BATON ROUGE, La. (AP) — Louisiana’s latest financial impasse between Democratic Gov. John Bel Edwards and House Republican leaders ended Wednesday, when the House speaker agreed to adopt a brightened income forecast that gives lawmakers more money to spend.

House Speaker Taylor Barras was the lone holdout on the state’s Revenue Estimating Conference to oppose boosting the projections. But he relented five months after GOP leaders started repeatedly blocking the improved forecasts.

The required unanimous vote from the conference gives lawmakers $110 million more in general state tax revenue to spend in the budget year that ends June 30 and $119 million more next year.

Barras said he felt more comfortable with economists’ predictions of the dollars that would arrive in the treasury after having the additional five months of data collection. He noted the increases adopted Wednesday were smaller than those recommended months ago.

“My issue from November ’til now has been let’s make sure we get that number as close as we possibly can,” the New Iberia Republican said.

Wednesday’s vote broke through a stalemate that threatened to derail the budget debate in a short, two-month legislative session that must wrap up June 6.

The increases are slightly less than the Edwards administration wanted. Barras agreed to take the lower of two estimates of what would arrive in general tax collections. Also, some House Republicans don’t want to spend the full amount in the projections.

“I think there will be long lists of requests to spend it all,” Barras said. “I would hope we don’t spend it all.”

But while the improved forecasts won’t terminate all the disagreements, the haggling will be over smaller numbers in a $30 billion-plus budget for the financial year that begins July 1. And any remaining bickering will center on where to enhance spending, ensuring that current services and programs are protected.

A pay raise for public school teachers and support staff already was included in both Edwards’ and House Republican leaders’ versions of next year’s budget.
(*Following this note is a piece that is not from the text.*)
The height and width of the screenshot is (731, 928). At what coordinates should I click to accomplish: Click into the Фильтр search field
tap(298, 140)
Edwards, who is running for a second term on the October ballot against two Republican challengers, also wants additional spending increases for colleges, the child welfare agency and public safety programs.

The governor included extra money in his budget proposal to ensure the TOPS college tuition program covered all eligible students. The Republican budget proposal is estimated to be $12 million short. Lawmakers are expected to widely support the increase to keep TOPS students from facing cuts in assistance.
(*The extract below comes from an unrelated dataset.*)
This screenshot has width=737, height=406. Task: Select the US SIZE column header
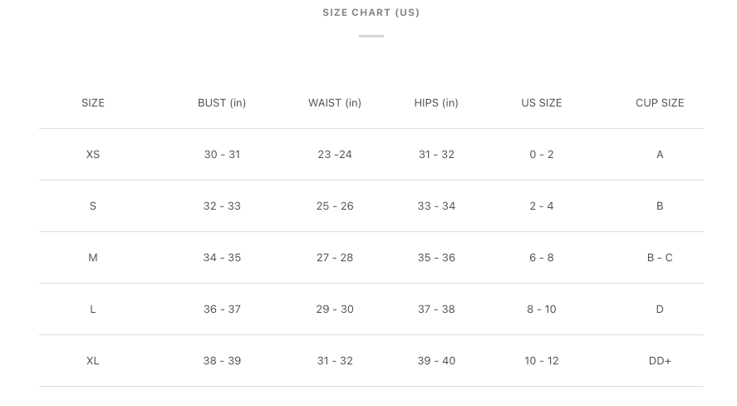(542, 103)
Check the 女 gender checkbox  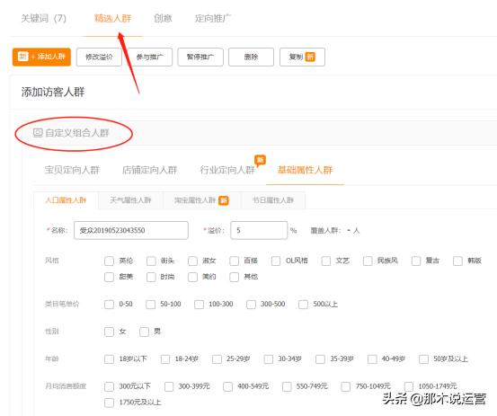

“This action by the (Revenue Estimating Conference) proves what we have known since the middle of last year — that for the first time in a decade, Louisiana has an improving economy and budget surpluses,” the governor said in a statement.
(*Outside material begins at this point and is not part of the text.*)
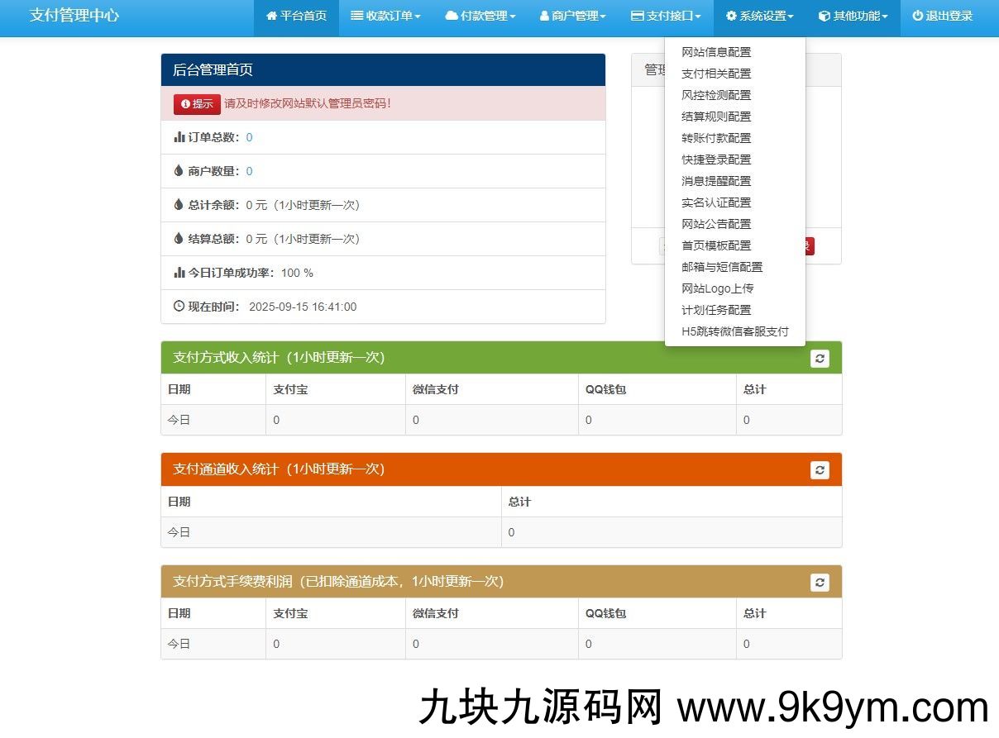
Task: Choose H5跳转微信客服支付 menu entry
Action: coord(734,331)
Economists who advise the conference were muted, however, in their assessment of Louisiana’s economic fortunes, describing low employment growth and income growth across the state.

“But it’s better than it’s been,” said chief legislative economist Greg Albrecht.

Before Wednesday, the last financial forecast for the upcoming year had been adopted in June. Those figures didn’t reflect the recommendations of nonpartisan state economists who expected tax collections to be higher, and they were missing billions that agencies expect to receive from fees, fines and other revenue sources.

Votes must be unanimous from the four-member Revenue Estimating Conference. Panel members are Commissioner of Administration Jay Dardenne, the governor’s chief budget adviser; LSU economist Jim Richardson; Senate President John Alario and Barras.

Across monthly meetings since November, Barras or his surrogate had refused to raise projections for general state tax collections, with Barras talking about economic uncertainty in Louisiana. The Edwards administration called the move political from House Republicans with whom he’s feuded since taking office in 2016.

“This was a useless exercise, except creating confusion during this interim period,” Dardenne said. “I’m very happy that we have a forecast and we can now proceed with an air of certainty.”